Neil turned on him, teeth bared. “Close the door and lock it behind me.”
Andy frowned. “Neil, your eyes…” He trailed off, taking a step back.
Fuck. So much for not burdening Andy with my shit. Neil had a feeling he’d be busy later tonight trying to explain away the glow in his gaze. Right now though, he couldn’t care less. He turned back toward the woods. “I heard shots. It’s not safe out here.”
“Doesn’t that mean you should come inside?” Andy asked carefully.
Persistent guy. Probably why we’re friends, though now isn’t the time to be stubborn. Neil let go of the doorframe and let his gaze roam the lot. Someone was out there. Someone who didn’t belong. “Go inside, Andy,” he said again, more harshly this time. A long moment later, the door clicked shut behind him. He exhaled, concentrating on keeping the energy that curled at the base of his spine under control. When he didn’t keep his focus, the energy spiraled out, searching for something to burn, and the most flammable thing around was Dracona. He didn’t need his bar going up in flames over a few stray shots that might not mean anything.

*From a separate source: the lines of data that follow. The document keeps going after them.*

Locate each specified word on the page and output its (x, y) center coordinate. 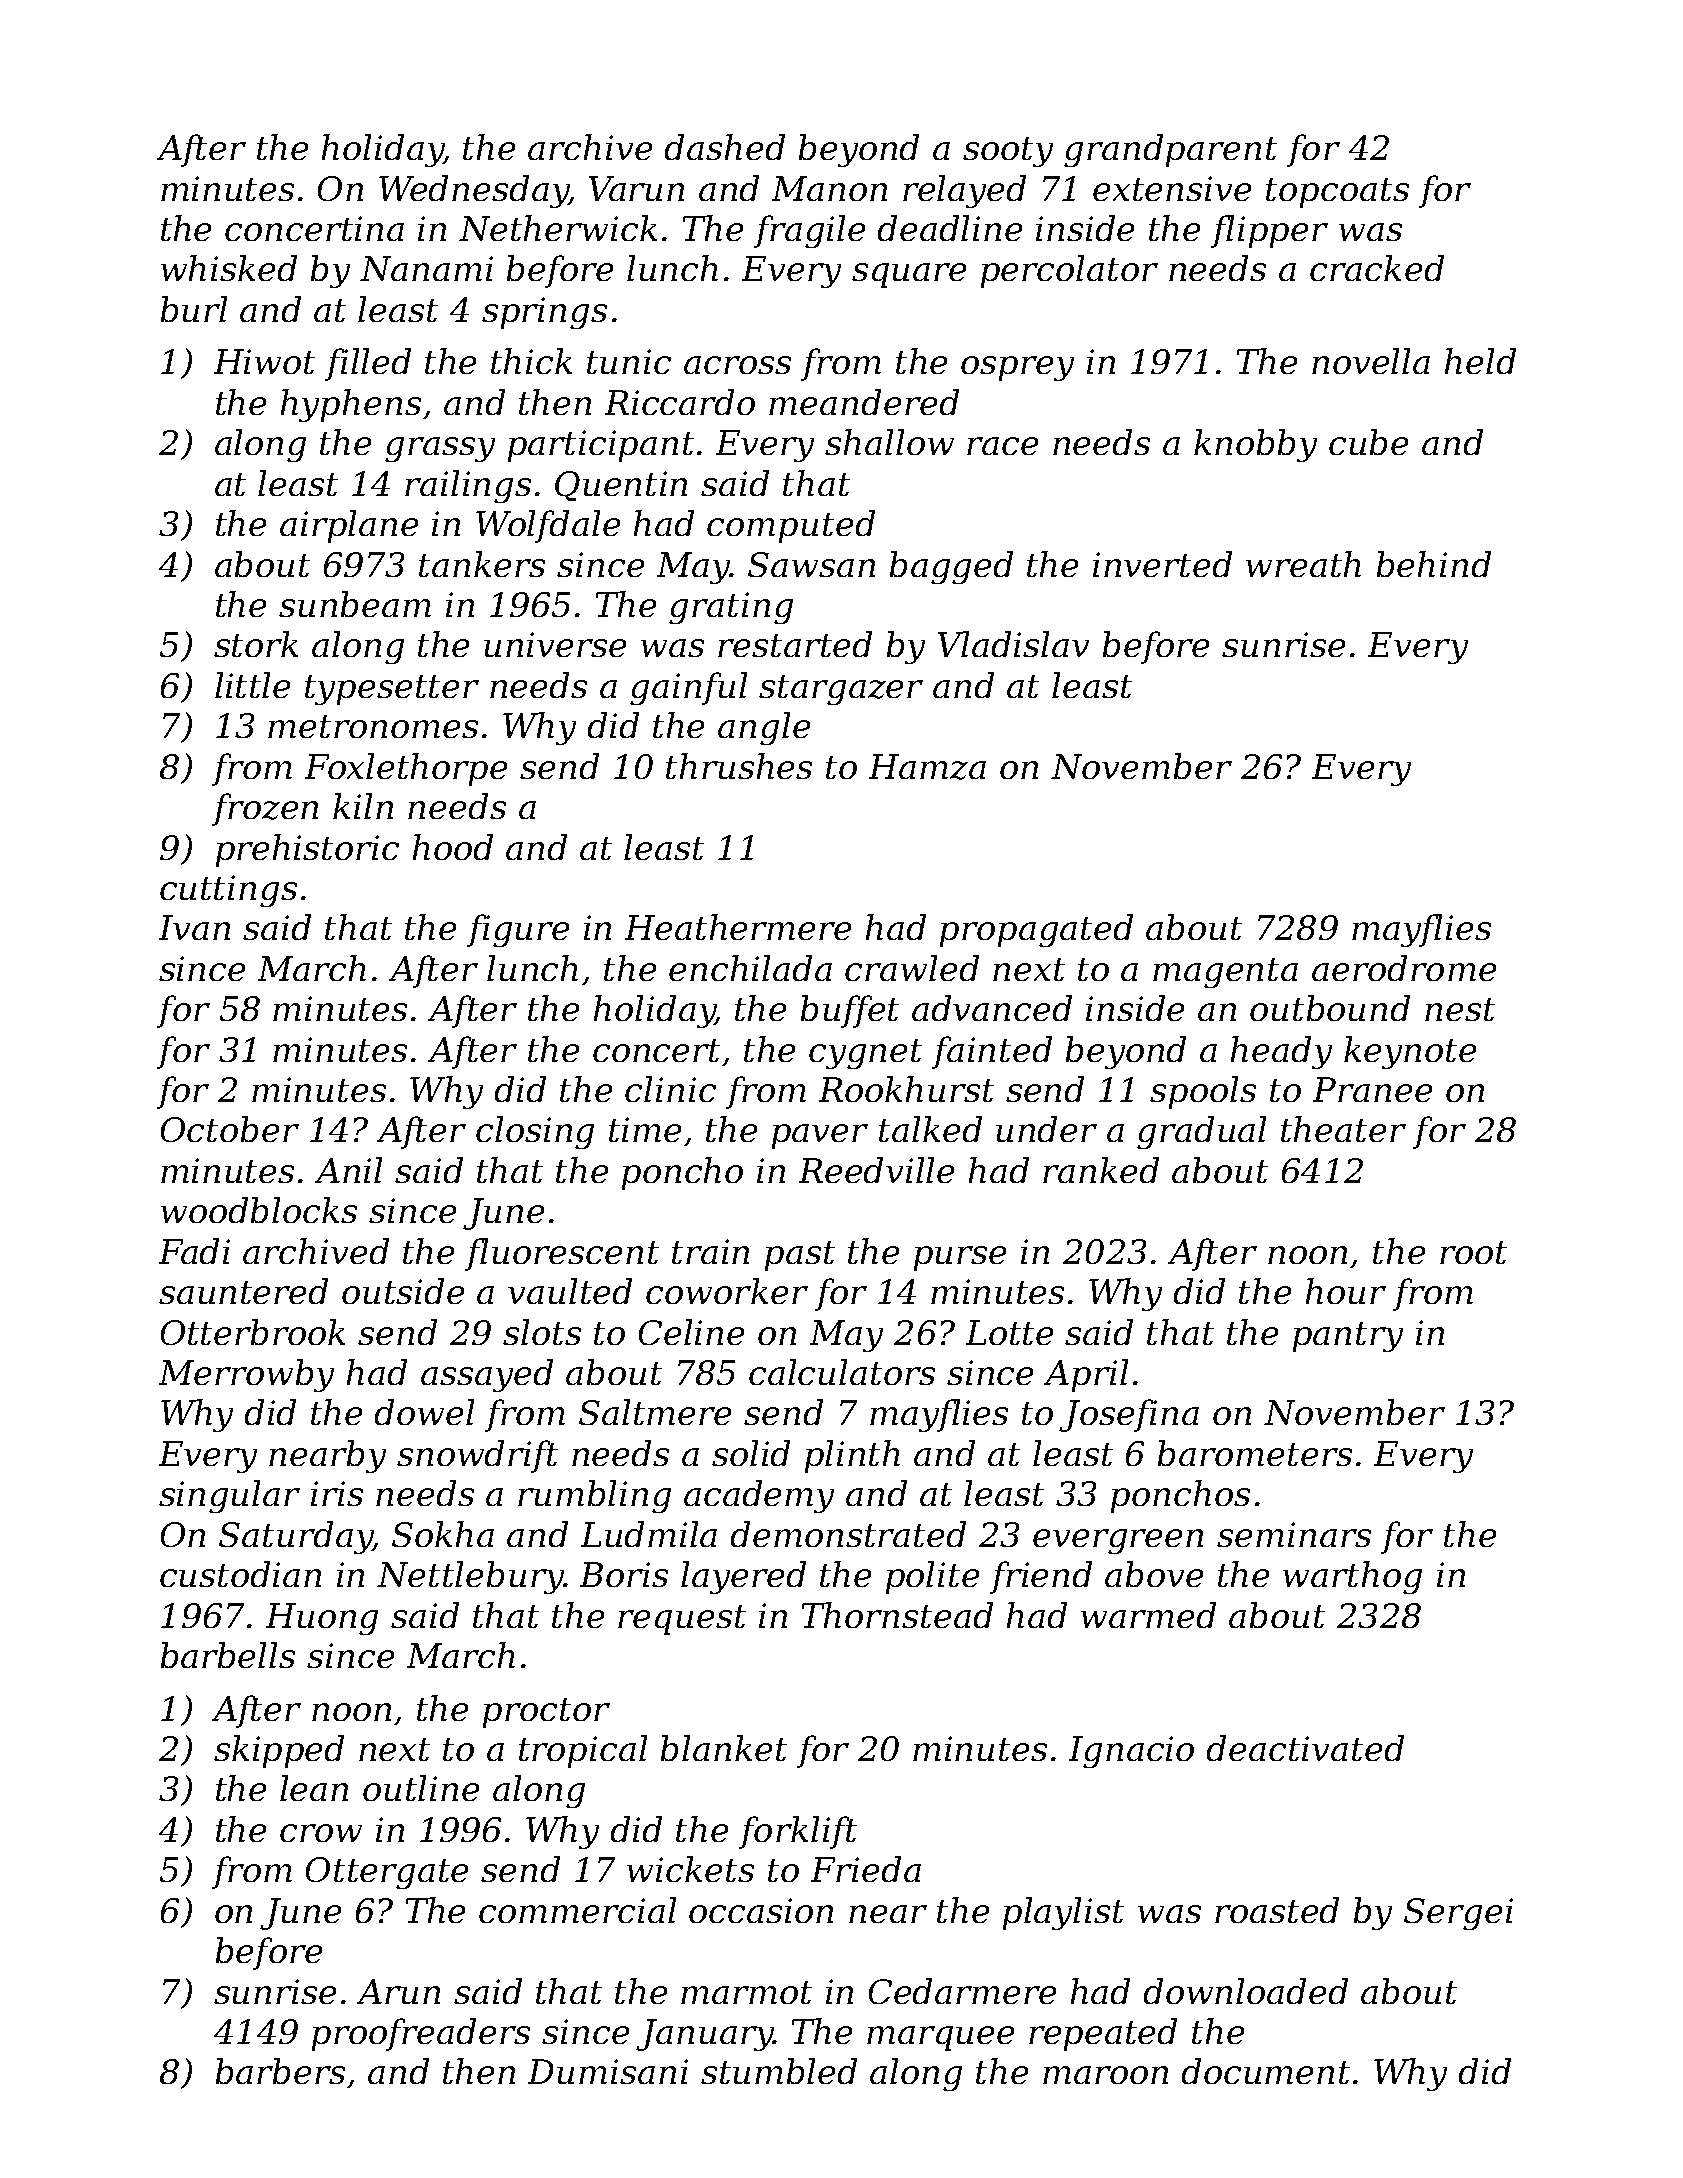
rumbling (594, 1496)
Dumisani (608, 2071)
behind (1434, 564)
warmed (1148, 1615)
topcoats (1337, 193)
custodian (240, 1574)
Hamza (927, 767)
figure (518, 930)
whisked (229, 268)
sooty (1008, 152)
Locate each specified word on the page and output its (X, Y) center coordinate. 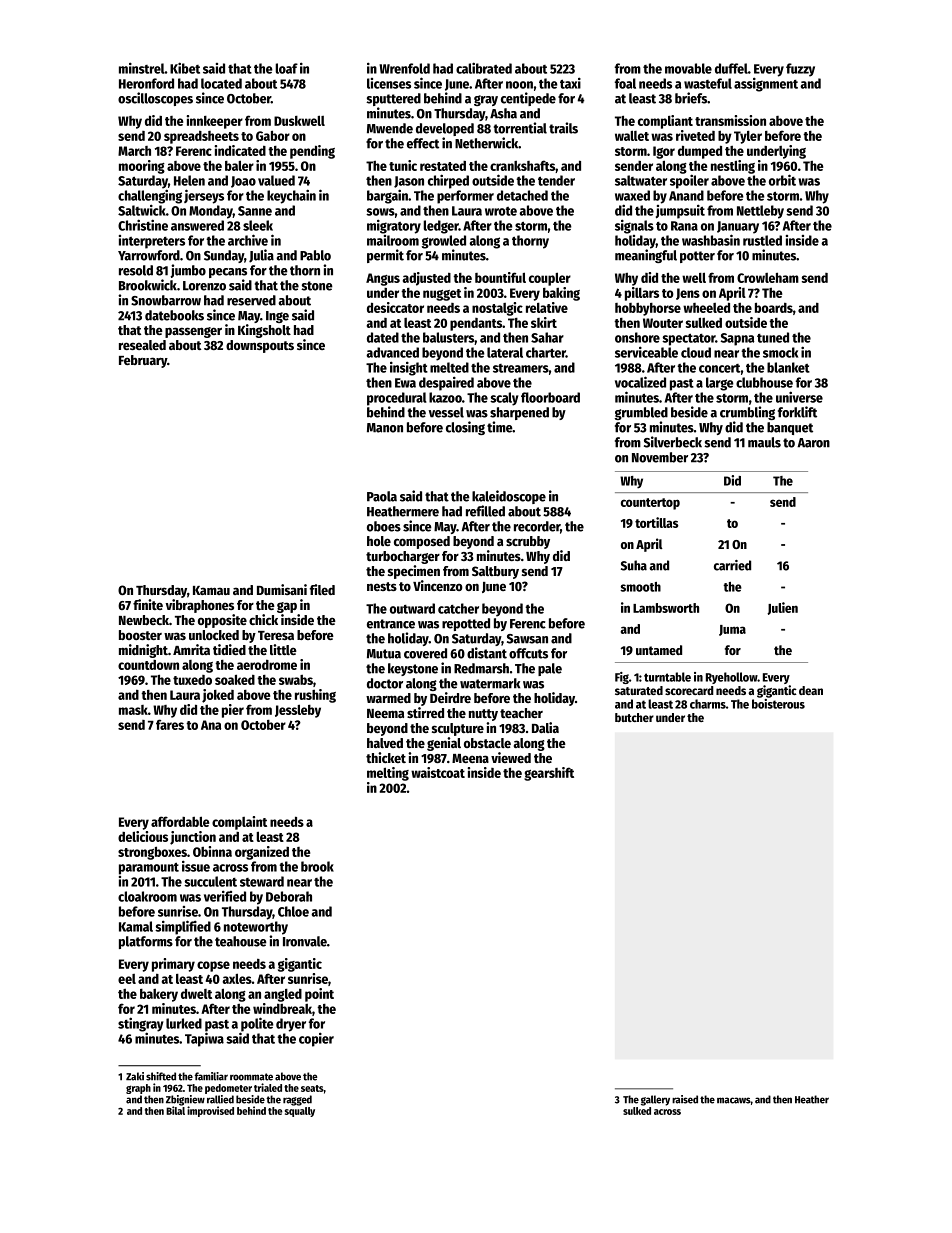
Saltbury (495, 572)
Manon (385, 428)
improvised (210, 1111)
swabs (296, 680)
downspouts (260, 346)
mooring (142, 167)
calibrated (484, 68)
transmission (730, 120)
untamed (659, 650)
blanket (788, 367)
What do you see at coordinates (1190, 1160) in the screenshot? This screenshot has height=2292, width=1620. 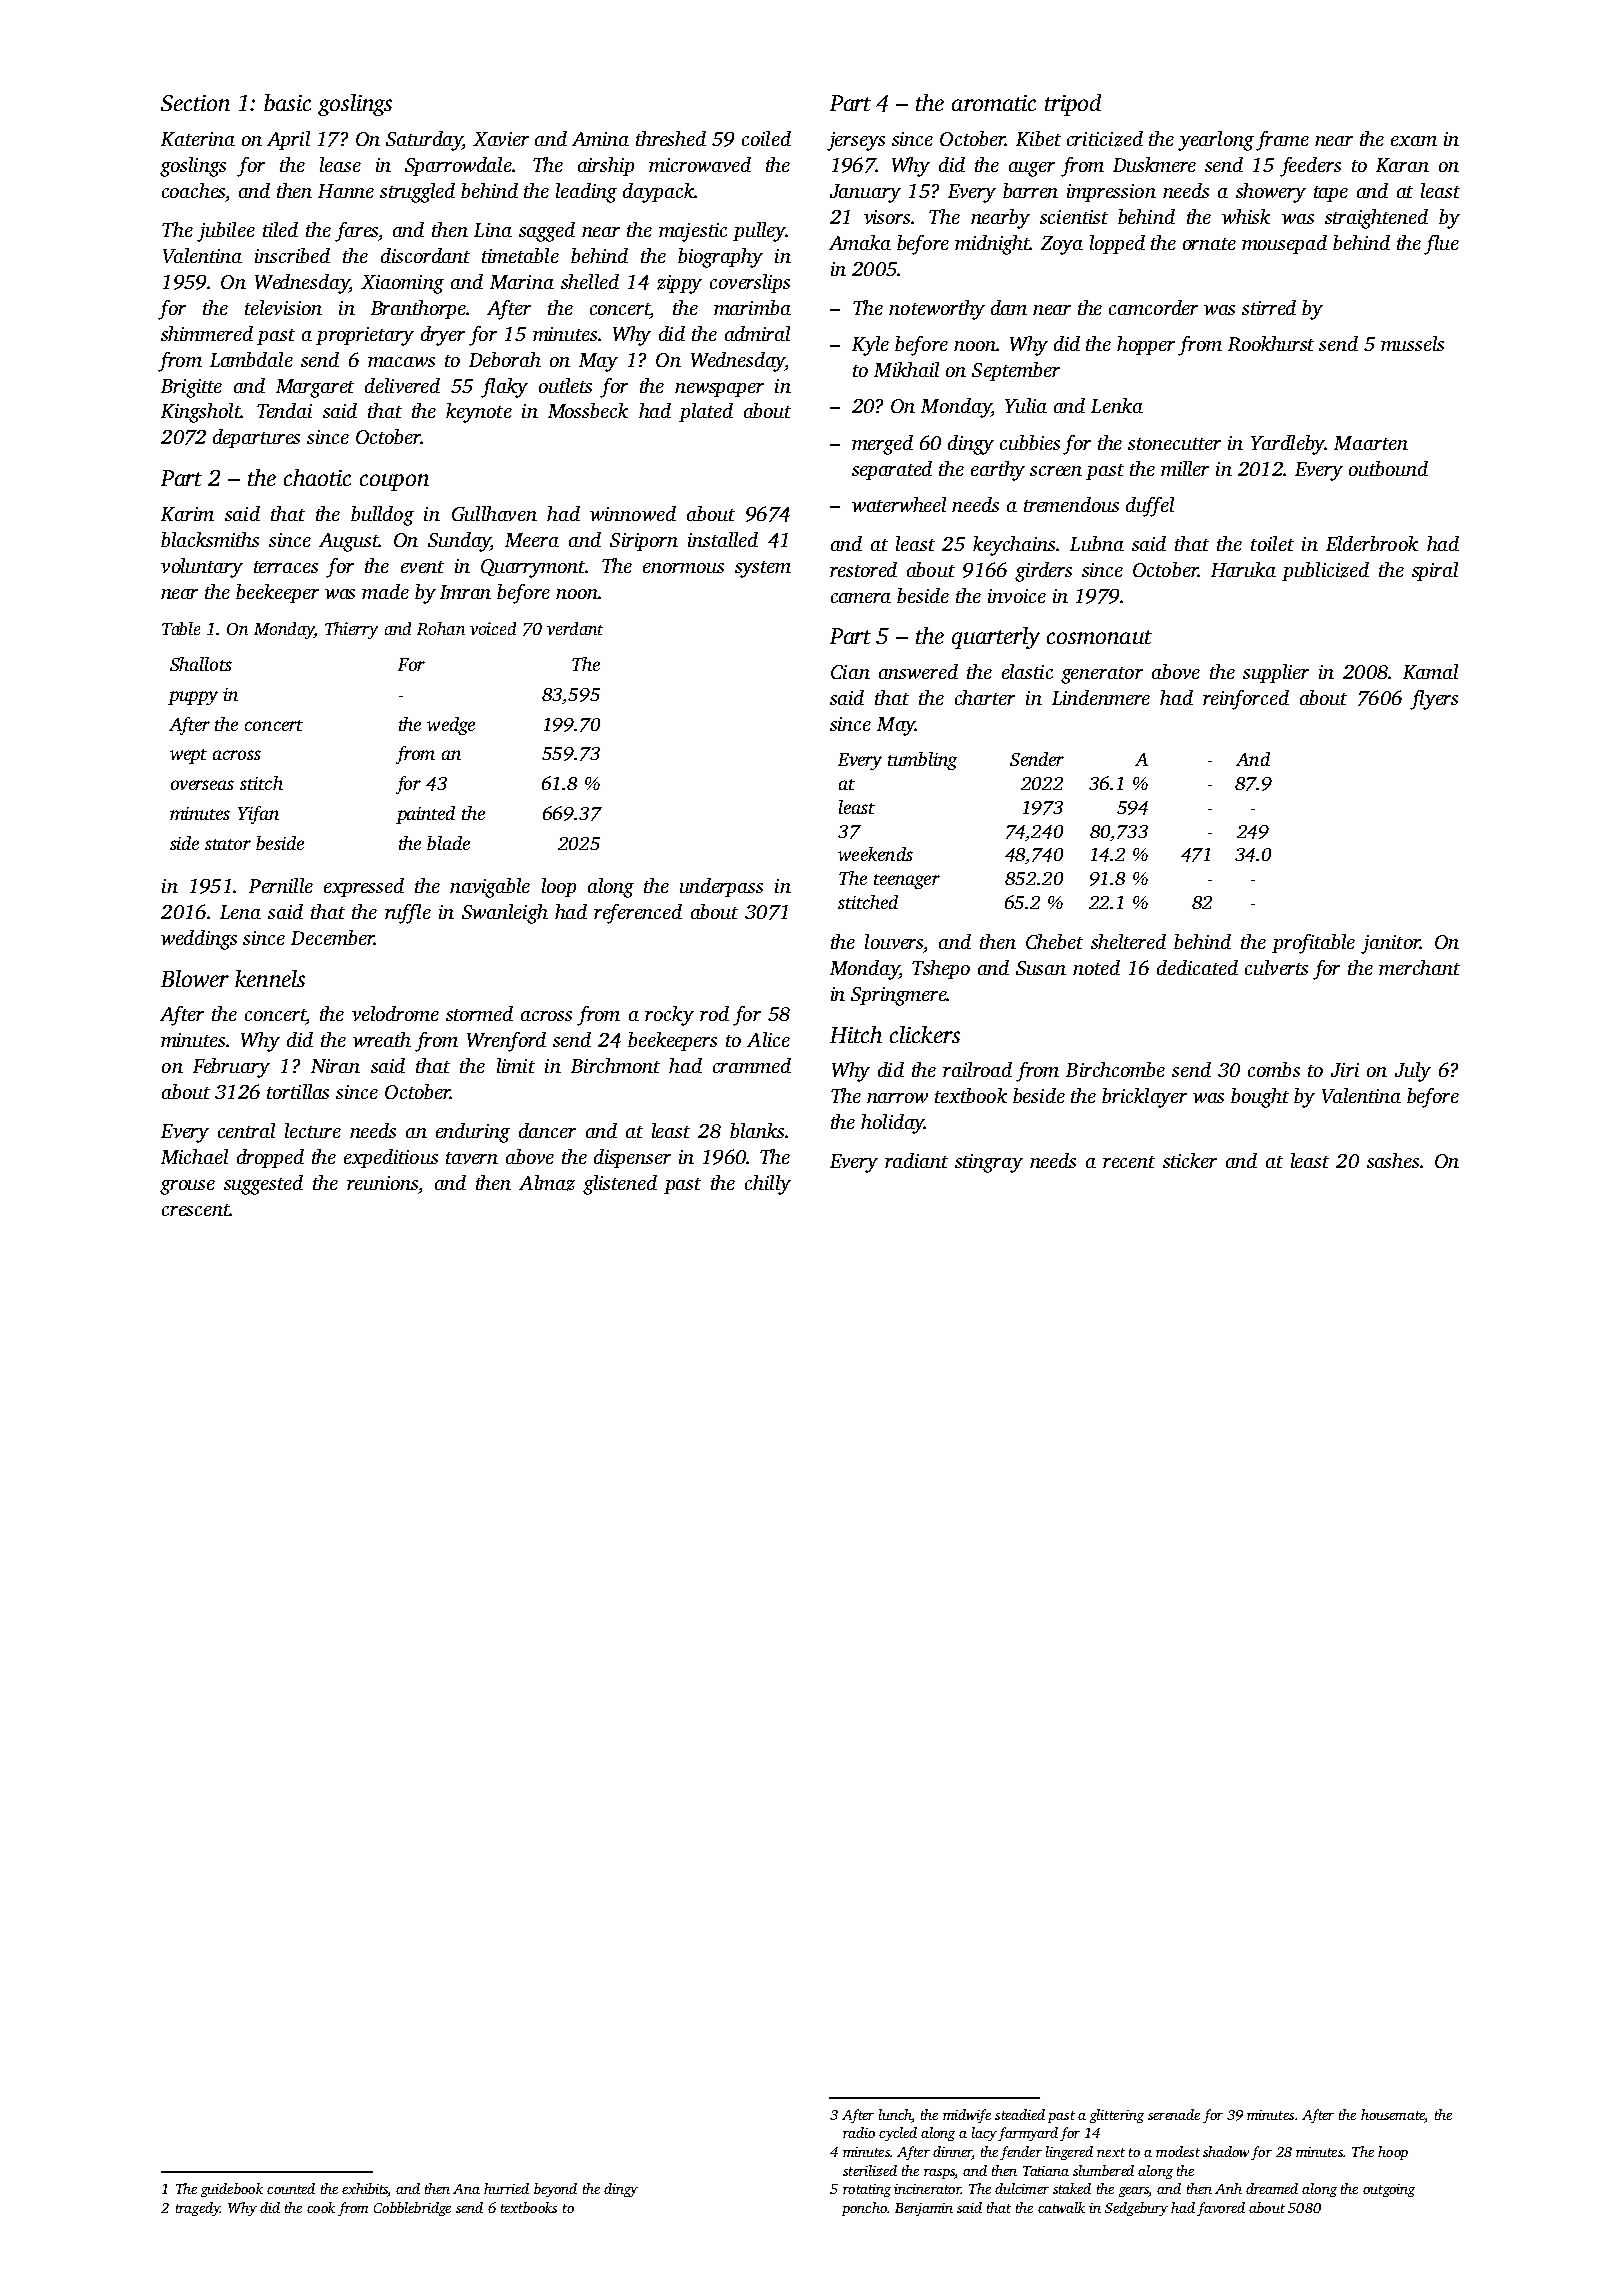 I see `sticker` at bounding box center [1190, 1160].
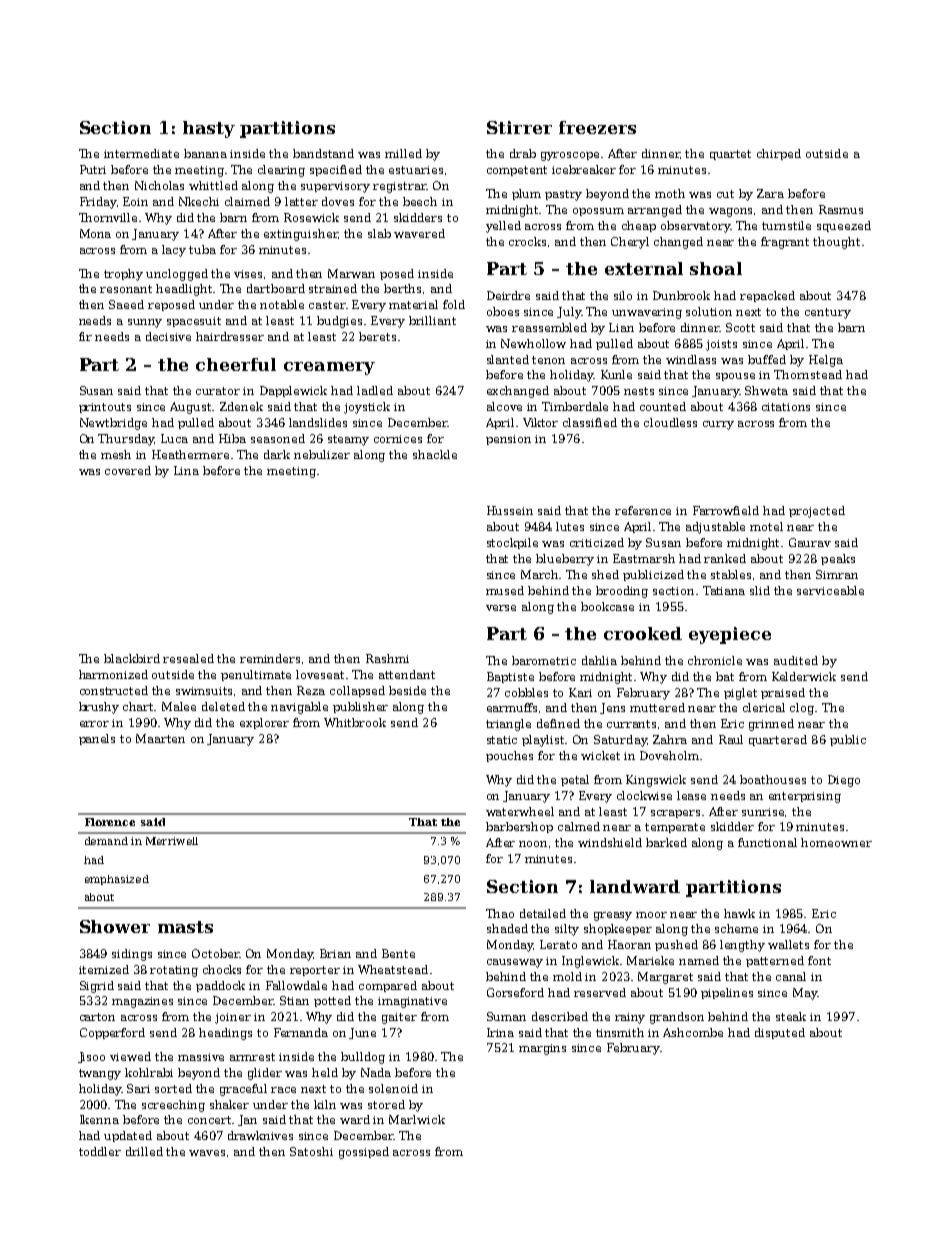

Branches snapped. Neil walked down to the second terrace lot, ignoring the gravel crunching underfoot as he searched the tree line. His dragon rumbled in the back of his head, huge and impossible. Neil gritted his teeth. He had to keep his cool. He didn’t want to set fire to the cars that were parked at the edge of the lot any more than he wanted to burn down his building. Or the trees. Or the birds… His thoughts trailed off when he caught sight of a woman crouched near the big oak at the north end of his property. Her head was turned away, so he couldn’t see her expression, but her body told him that she was running from something. Her silhouette spoke of both coiled energy and skittishness.
Someone’s after her. Neil took another step forward, not trying to be quiet. He wanted her to hear him coming.
The woman whipped her head around. Fear chased over her face, and then her brilliant blue eyes met his and Neil lost control of everything. His dragon roared silently. Blue flames licked along the gravel, almost invisible.
The woman didn’t notice. She stared at him as if he were her worst nightmare, or possibly her wildest dream—he couldn’t tell which. Neil couldn’t look away either, because he knew her. He never forgot a face, and this one in particular had haunted him for over a decade. He took a deep breath, and then let it out as he called the flames back to himself.